— Begin Records for this exercise —

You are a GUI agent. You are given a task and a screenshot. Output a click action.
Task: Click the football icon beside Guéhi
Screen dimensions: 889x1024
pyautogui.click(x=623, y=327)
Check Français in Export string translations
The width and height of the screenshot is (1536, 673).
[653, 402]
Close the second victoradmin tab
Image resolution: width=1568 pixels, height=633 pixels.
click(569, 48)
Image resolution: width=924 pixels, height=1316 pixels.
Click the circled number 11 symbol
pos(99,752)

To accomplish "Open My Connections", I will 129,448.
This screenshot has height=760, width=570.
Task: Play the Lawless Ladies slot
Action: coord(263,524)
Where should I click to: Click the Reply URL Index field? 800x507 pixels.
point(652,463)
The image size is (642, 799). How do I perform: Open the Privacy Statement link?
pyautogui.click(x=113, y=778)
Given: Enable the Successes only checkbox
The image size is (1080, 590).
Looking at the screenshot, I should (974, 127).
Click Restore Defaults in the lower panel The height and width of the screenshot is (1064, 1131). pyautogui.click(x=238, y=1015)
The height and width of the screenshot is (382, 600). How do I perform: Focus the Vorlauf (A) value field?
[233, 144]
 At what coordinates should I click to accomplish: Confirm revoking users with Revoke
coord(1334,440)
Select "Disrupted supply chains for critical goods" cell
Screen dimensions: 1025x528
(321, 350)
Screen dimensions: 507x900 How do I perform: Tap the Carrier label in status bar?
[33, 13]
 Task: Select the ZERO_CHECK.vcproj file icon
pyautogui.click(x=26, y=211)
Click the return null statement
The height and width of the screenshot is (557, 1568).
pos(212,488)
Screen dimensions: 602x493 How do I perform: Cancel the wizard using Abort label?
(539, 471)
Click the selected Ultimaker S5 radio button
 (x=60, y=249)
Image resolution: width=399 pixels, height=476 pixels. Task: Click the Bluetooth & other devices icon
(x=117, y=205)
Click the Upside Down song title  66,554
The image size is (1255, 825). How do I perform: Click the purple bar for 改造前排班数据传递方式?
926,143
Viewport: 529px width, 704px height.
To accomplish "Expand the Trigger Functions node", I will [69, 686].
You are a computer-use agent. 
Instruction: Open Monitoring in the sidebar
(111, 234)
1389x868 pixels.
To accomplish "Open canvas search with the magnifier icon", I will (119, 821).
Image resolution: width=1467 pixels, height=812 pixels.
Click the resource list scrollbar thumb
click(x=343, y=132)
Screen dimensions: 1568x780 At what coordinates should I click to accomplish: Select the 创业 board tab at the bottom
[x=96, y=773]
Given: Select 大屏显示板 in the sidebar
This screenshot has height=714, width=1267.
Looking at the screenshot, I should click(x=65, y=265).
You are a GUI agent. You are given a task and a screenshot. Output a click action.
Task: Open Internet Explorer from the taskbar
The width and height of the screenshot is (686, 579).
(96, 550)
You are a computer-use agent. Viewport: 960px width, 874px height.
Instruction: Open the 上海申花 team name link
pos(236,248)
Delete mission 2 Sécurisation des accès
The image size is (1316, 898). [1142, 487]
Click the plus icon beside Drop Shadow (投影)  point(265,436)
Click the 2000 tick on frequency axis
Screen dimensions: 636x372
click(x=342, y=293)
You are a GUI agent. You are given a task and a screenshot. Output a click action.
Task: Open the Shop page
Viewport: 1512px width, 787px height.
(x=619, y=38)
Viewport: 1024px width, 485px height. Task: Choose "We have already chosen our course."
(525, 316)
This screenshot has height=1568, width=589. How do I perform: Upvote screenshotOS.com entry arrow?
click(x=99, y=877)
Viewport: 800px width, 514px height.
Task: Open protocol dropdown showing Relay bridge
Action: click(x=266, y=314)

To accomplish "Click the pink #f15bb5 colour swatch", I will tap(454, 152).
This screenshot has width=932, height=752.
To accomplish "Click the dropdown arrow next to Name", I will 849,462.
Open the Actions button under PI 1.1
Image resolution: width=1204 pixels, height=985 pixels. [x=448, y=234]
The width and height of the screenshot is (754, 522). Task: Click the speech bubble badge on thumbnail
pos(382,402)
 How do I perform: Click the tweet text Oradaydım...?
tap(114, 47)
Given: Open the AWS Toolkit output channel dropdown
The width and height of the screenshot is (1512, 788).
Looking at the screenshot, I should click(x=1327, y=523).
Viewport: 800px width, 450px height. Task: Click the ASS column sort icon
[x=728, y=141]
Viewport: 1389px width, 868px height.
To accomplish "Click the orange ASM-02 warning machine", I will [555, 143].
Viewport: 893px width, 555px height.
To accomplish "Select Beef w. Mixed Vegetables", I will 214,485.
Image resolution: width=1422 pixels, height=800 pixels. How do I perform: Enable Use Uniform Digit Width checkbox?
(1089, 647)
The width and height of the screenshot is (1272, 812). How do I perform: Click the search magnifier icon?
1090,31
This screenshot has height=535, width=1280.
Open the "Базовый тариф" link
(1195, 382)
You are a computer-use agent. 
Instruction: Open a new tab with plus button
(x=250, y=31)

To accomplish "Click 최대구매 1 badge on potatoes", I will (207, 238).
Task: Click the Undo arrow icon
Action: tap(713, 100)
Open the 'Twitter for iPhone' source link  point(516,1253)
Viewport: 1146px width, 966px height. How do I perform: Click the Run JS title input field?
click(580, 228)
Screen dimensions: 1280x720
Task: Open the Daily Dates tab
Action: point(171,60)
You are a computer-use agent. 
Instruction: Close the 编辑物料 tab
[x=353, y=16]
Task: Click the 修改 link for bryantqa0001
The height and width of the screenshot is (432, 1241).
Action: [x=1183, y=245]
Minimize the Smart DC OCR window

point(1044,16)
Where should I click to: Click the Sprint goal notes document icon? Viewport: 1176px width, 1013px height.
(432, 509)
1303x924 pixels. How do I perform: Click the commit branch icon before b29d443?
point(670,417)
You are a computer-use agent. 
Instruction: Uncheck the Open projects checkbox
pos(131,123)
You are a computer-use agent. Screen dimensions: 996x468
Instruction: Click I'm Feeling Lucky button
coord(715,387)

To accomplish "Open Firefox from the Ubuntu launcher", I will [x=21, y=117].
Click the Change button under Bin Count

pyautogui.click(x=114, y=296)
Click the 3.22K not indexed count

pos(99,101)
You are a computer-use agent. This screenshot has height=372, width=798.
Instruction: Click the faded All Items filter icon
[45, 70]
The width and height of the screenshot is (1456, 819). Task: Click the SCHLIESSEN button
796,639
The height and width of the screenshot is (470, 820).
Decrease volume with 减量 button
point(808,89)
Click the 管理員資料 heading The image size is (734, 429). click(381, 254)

— End Records for this exercise —

Copy all of the records above word for word.

You are a GUI agent. You are given a task and a screenshot. Output a click action.
Task: Click the football icon beside Guéhi
Screen dimensions: 889x1024
pyautogui.click(x=623, y=327)
Check Français in Export string translations
The width and height of the screenshot is (1536, 673).
[653, 402]
Close the second victoradmin tab
Image resolution: width=1568 pixels, height=633 pixels.
click(569, 48)
Image resolution: width=924 pixels, height=1316 pixels.
Click the circled number 11 symbol
pos(99,752)

To accomplish "Open My Connections", I will 129,448.
This screenshot has height=760, width=570.
Task: Play the Lawless Ladies slot
Action: coord(263,524)
Where should I click to: Click the Reply URL Index field? 800x507 pixels.
point(652,463)
The image size is (642, 799). How do I perform: Open the Privacy Statement link?
pyautogui.click(x=113, y=778)
Given: Enable the Successes only checkbox
The image size is (1080, 590).
Looking at the screenshot, I should (974, 127).
Click Restore Defaults in the lower panel The height and width of the screenshot is (1064, 1131). pyautogui.click(x=238, y=1015)
The height and width of the screenshot is (382, 600). How do I perform: Focus the Vorlauf (A) value field?
[233, 144]
 At what coordinates should I click to accomplish: Confirm revoking users with Revoke
coord(1334,440)
Select "Disrupted supply chains for critical goods" cell
Screen dimensions: 1025x528
(321, 350)
Screen dimensions: 507x900 How do I perform: Tap the Carrier label in status bar?
[33, 13]
 Task: Select the ZERO_CHECK.vcproj file icon
pyautogui.click(x=26, y=211)
Click the return null statement
The height and width of the screenshot is (557, 1568).
pos(212,488)
Screen dimensions: 602x493 How do I perform: Cancel the wizard using Abort label?
(539, 471)
Click the selected Ultimaker S5 radio button
 (x=60, y=249)
Image resolution: width=399 pixels, height=476 pixels. Task: Click the Bluetooth & other devices icon
(x=117, y=205)
Click the Upside Down song title  66,554
The image size is (1255, 825). How do I perform: Click the purple bar for 改造前排班数据传递方式?
926,143
Viewport: 529px width, 704px height.
To accomplish "Expand the Trigger Functions node", I will [69, 686].
You are a computer-use agent. 
Instruction: Open Monitoring in the sidebar
(111, 234)
1389x868 pixels.
To accomplish "Open canvas search with the magnifier icon", I will (119, 821).
Image resolution: width=1467 pixels, height=812 pixels.
Click the resource list scrollbar thumb
click(x=343, y=132)
Screen dimensions: 1568x780 At what coordinates should I click to accomplish: Select the 创业 board tab at the bottom
[x=96, y=773]
Given: Select 大屏显示板 in the sidebar
This screenshot has height=714, width=1267.
Looking at the screenshot, I should click(x=65, y=265).
You are a GUI agent. You are given a task and a screenshot. Output a click action.
Task: Open Internet Explorer from the taskbar
The width and height of the screenshot is (686, 579).
(96, 550)
You are a computer-use agent. Viewport: 960px width, 874px height.
Instruction: Open the 上海申花 team name link
pos(236,248)
Delete mission 2 Sécurisation des accès
The image size is (1316, 898). [1142, 487]
Click the plus icon beside Drop Shadow (投影)  point(265,436)
Click the 2000 tick on frequency axis
Screen dimensions: 636x372
click(x=342, y=293)
You are a GUI agent. You are given a task and a screenshot. Output a click action.
Task: Open the Shop page
Viewport: 1512px width, 787px height.
(x=619, y=38)
Viewport: 1024px width, 485px height. Task: Choose "We have already chosen our course."
(525, 316)
This screenshot has height=1568, width=589. How do I perform: Upvote screenshotOS.com entry arrow?
click(x=99, y=877)
Viewport: 800px width, 514px height.
Task: Open protocol dropdown showing Relay bridge
Action: click(x=266, y=314)

To accomplish "Click the pink #f15bb5 colour swatch", I will tap(454, 152).
This screenshot has width=932, height=752.
To accomplish "Click the dropdown arrow next to Name", I will 849,462.
Open the Actions button under PI 1.1
Image resolution: width=1204 pixels, height=985 pixels. [x=448, y=234]
The width and height of the screenshot is (754, 522). Task: Click the speech bubble badge on thumbnail
pos(382,402)
 How do I perform: Click the tweet text Oradaydım...?
tap(114, 47)
Given: Open the AWS Toolkit output channel dropdown
The width and height of the screenshot is (1512, 788).
Looking at the screenshot, I should click(x=1327, y=523).
Viewport: 800px width, 450px height. Task: Click the ASS column sort icon
[x=728, y=141]
Viewport: 1389px width, 868px height.
To accomplish "Click the orange ASM-02 warning machine", I will [555, 143].
Viewport: 893px width, 555px height.
To accomplish "Select Beef w. Mixed Vegetables", I will 214,485.
Image resolution: width=1422 pixels, height=800 pixels. How do I perform: Enable Use Uniform Digit Width checkbox?
(1089, 647)
The width and height of the screenshot is (1272, 812). How do I perform: Click the search magnifier icon?
1090,31
This screenshot has height=535, width=1280.
Open the "Базовый тариф" link
(1195, 382)
You are a computer-use agent. 
Instruction: Open a new tab with plus button
(x=250, y=31)

To accomplish "Click 최대구매 1 badge on potatoes", I will (207, 238).
Task: Click the Undo arrow icon
Action: tap(713, 100)
Open the 'Twitter for iPhone' source link  point(516,1253)
Viewport: 1146px width, 966px height. How do I perform: Click the Run JS title input field?
click(580, 228)
Screen dimensions: 1280x720
Task: Open the Daily Dates tab
Action: point(171,60)
You are a computer-use agent. 
Instruction: Close the 编辑物料 tab
[x=353, y=16]
Task: Click the 修改 link for bryantqa0001
The height and width of the screenshot is (432, 1241).
Action: [x=1183, y=245]
Minimize the Smart DC OCR window

point(1044,16)
Where should I click to: Click the Sprint goal notes document icon? Viewport: 1176px width, 1013px height.
(432, 509)
1303x924 pixels. How do I perform: Click the commit branch icon before b29d443?
point(670,417)
You are a computer-use agent. 
Instruction: Uncheck the Open projects checkbox
pos(131,123)
You are a computer-use agent. Screen dimensions: 996x468
Instruction: Click I'm Feeling Lucky button
coord(715,387)

To accomplish "Open Firefox from the Ubuntu launcher", I will [x=21, y=117].
Click the Change button under Bin Count

pyautogui.click(x=114, y=296)
Click the 3.22K not indexed count

pos(99,101)
You are a computer-use agent. This screenshot has height=372, width=798.
Instruction: Click the faded All Items filter icon
[45, 70]
The width and height of the screenshot is (1456, 819). Task: Click the SCHLIESSEN button
796,639
The height and width of the screenshot is (470, 820).
Decrease volume with 减量 button
point(808,89)
Click the 管理員資料 heading The image size is (734, 429). click(381, 254)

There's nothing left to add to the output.